• _Task requirements_
From the records below, transcribe only the lines running from the one with "The image size" through the one with "Given: Switch to the Shading tab". Keep both of those end lines.

Start of Excerpted data

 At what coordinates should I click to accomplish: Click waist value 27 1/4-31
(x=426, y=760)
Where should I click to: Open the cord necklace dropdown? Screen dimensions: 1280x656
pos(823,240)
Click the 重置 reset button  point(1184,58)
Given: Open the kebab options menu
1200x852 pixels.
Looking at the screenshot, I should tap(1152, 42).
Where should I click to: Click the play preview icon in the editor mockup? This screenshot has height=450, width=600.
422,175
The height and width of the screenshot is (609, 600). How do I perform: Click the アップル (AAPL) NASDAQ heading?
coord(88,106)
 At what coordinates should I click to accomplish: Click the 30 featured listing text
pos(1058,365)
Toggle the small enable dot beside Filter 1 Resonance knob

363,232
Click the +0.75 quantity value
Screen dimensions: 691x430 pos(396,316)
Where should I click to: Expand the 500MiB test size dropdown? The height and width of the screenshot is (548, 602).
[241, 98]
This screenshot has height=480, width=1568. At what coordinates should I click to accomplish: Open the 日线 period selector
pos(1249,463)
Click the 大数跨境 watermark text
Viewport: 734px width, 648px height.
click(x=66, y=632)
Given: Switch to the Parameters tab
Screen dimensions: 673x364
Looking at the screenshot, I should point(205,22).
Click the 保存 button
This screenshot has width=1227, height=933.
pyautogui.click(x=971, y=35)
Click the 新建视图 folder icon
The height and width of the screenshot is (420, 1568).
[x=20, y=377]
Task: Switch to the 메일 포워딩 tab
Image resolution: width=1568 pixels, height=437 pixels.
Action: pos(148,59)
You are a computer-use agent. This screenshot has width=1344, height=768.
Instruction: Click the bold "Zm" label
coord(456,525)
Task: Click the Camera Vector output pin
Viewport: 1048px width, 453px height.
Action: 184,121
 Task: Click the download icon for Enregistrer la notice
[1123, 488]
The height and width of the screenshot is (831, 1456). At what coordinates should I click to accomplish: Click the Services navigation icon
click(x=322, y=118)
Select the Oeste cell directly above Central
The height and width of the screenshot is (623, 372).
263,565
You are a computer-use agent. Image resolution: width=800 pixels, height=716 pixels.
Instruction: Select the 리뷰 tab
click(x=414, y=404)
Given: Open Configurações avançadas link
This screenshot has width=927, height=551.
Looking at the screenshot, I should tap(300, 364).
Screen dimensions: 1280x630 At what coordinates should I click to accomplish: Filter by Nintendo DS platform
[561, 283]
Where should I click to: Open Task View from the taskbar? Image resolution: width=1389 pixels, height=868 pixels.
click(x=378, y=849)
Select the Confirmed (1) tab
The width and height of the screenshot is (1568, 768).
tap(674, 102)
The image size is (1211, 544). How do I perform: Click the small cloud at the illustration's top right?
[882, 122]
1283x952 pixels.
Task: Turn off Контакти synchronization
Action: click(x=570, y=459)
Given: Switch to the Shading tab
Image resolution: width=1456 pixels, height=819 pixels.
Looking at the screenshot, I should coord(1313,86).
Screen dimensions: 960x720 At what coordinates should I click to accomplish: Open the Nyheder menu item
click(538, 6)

End of Excerpted data

• _Problem solution_
The image size is (1211, 544). How do I perform: Click the small cloud at the illustration's top right?
[882, 122]
1283x952 pixels.
Task: Turn off Контакти synchronization
Action: click(x=570, y=459)
Given: Switch to the Shading tab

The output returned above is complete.